I use to have fairly large bon fires with my buddies. Now it just mostly regular bon fires with the kids and wife in the bark yard.
both have great memories.
chuck


----------



## PapaDave (May 22, 2012)

Nice.
I've wanted to have a pit fire since before the snow melt. It's either been too wet, or it's raining, or it's too windy, or like it's been for at least 2 weeks......too dry.
When's baby bear gonna' show up so I can have conditions that are 'just right"?
The buildup in the pit is really getting a bit crazy.
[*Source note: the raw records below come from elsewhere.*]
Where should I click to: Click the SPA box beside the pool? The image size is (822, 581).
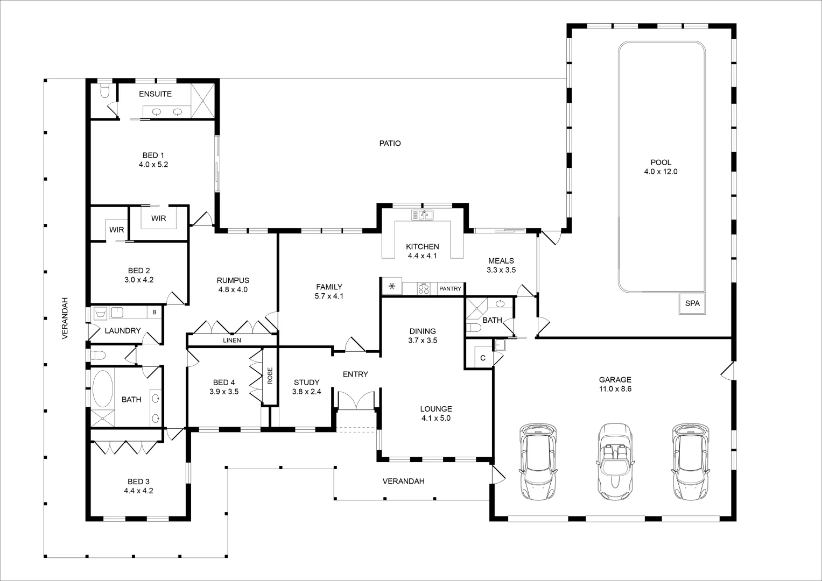pos(692,303)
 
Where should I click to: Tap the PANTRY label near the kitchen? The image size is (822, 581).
pos(450,289)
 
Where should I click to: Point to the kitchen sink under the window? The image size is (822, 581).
pos(423,215)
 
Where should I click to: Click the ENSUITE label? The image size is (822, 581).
pos(155,94)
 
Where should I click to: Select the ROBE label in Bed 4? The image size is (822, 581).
pos(270,375)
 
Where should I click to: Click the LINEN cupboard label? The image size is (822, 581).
pos(232,341)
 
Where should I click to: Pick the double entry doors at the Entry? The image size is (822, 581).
pos(355,401)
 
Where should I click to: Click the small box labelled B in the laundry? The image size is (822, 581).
pos(154,312)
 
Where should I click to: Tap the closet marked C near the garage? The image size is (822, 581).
pos(482,358)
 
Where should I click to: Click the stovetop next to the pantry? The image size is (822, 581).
pos(424,289)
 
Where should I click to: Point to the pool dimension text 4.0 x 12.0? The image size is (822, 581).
pos(661,172)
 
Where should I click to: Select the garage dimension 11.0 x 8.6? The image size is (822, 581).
pos(615,388)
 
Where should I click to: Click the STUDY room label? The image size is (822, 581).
pos(306,382)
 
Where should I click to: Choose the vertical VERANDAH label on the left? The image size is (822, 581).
pos(65,318)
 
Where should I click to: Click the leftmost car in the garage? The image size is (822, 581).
pos(538,462)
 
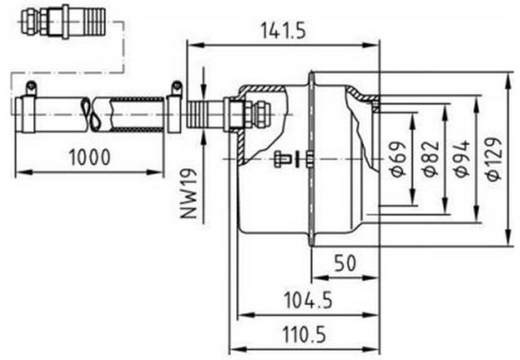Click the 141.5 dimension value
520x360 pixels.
[283, 30]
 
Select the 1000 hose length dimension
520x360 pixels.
[89, 158]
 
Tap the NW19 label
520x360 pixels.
[189, 193]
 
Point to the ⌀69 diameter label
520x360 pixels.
[397, 158]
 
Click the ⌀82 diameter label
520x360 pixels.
[431, 158]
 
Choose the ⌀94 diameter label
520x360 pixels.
[462, 158]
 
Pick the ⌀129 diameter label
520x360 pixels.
[494, 158]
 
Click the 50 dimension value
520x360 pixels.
[344, 262]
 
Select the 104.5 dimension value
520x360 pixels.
[308, 300]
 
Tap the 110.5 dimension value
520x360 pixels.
[304, 335]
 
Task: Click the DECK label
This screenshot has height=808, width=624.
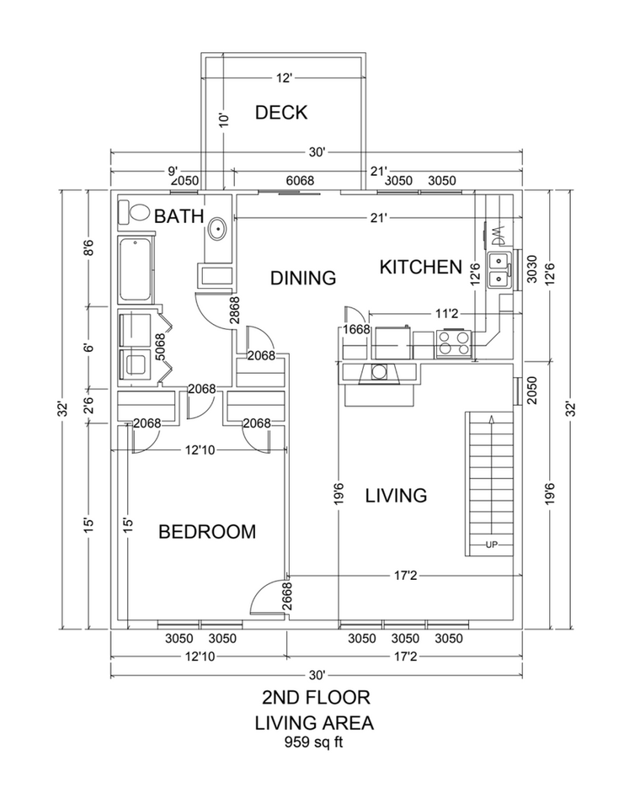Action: click(281, 112)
I WANT fire!


----------



## Adios Pantalones (May 22, 2012)

Looks like you melted the wheel on that thing- that's some heat!


----------



## ScotO (May 22, 2012)

Posts in another thread but here's our pit.  We do several fires a week throughout the summer.  Nothing like a fire out back!


----------



## xman23 (May 22, 2012)

Adios Pantalones said:


> Looks like you melted the wheel on that thing- that's some heat!
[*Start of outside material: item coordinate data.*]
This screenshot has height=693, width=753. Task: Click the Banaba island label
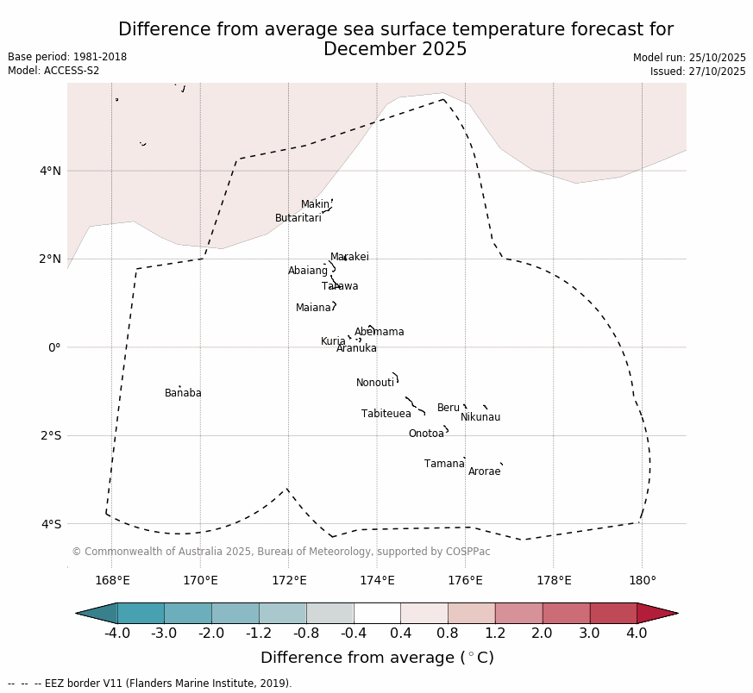(x=183, y=393)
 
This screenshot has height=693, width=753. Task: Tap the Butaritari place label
(x=298, y=218)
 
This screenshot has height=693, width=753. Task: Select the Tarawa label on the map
(x=340, y=286)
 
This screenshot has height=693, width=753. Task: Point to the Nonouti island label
(x=375, y=383)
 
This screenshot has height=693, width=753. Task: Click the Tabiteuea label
(x=386, y=414)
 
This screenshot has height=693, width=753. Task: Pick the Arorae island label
(x=484, y=471)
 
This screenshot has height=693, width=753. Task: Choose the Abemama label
(x=379, y=332)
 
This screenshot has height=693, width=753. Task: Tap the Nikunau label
(x=480, y=417)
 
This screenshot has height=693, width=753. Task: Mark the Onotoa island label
(x=426, y=434)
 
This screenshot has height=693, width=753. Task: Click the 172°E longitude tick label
(x=289, y=580)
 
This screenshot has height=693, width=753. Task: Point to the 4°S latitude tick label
(x=51, y=524)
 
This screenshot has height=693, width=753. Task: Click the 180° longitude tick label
(x=642, y=580)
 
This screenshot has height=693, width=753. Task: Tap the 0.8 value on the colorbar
(x=448, y=634)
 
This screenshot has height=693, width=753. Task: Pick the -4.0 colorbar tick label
(x=117, y=634)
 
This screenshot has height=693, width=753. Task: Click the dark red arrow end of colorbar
(x=657, y=613)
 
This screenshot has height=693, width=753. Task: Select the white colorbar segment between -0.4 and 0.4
(x=377, y=613)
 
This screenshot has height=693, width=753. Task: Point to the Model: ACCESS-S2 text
(x=53, y=71)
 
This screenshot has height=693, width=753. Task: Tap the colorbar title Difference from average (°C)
(x=377, y=658)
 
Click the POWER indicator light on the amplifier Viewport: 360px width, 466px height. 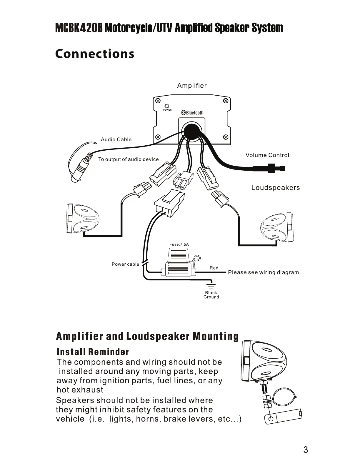click(167, 106)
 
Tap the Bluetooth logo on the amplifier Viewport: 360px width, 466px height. click(192, 113)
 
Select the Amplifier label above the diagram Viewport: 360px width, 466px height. click(192, 86)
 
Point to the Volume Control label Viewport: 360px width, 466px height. click(267, 155)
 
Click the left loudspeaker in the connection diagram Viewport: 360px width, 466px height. click(83, 218)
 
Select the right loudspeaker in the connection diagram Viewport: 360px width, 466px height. click(276, 227)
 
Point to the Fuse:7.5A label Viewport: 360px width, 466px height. click(179, 244)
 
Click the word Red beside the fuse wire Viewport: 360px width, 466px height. click(214, 268)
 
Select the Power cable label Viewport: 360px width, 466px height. click(125, 264)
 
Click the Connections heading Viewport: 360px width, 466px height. click(95, 54)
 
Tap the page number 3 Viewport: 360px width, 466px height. click(306, 450)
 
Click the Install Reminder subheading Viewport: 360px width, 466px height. click(93, 352)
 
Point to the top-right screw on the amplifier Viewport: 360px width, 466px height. click(226, 101)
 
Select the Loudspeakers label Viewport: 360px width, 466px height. click(275, 188)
 Yep the wheels have taken some heat.  This pit used to have a propane bottle hanging off the bottom for starting the fire. Worked great.  A bit scarry knowing the kind of fires we have. I glad it broke off. Can't wait for the summer, sittin around the fire sipping on a bottle of red. It dosen't get any better


----------



## save$ (May 22, 2012)

We used to only hava a fire while camping.  Then these back yard fire pits came along. Now enjoy a back yard fire during the day at home.  Nice use of tree trimmings and brush clean up.  We have two acres of a mostly wooded lot so there is no shortage of stuff to burn.   That is about the only time the wife doesn't demand the tv be on!


----------



## smoke show (May 22, 2012)

xman23 said:


> Im sure you guys have some better burns, lets see the pictures.


 






misc fire pics from camping to land clean up.


----------



## Gasifier (May 23, 2012)

Nice fires.Don't you guys get enough of this during the winter?

I have a nice size one ready. This Saturday night I think. The kids have been hounding me about a bon fire. Smores on the mind.


----------



## ScotO (May 23, 2012)

Gasifier said:


> Nice fires.Don't you guys get enough of this during the winter?
> 
> I have a nice size one ready. This Saturday night I think. The kids have been hounding me about a bon fire. Smores on the mind.


I NEVER get tired of fire!!


----------



## Gasifier (May 23, 2012)

Scotty Overkill said:


> I NEVER get tired of fire!!


 I hear ya Scotty. Well, at least it is good to see Tom has that fire "contained"!


----------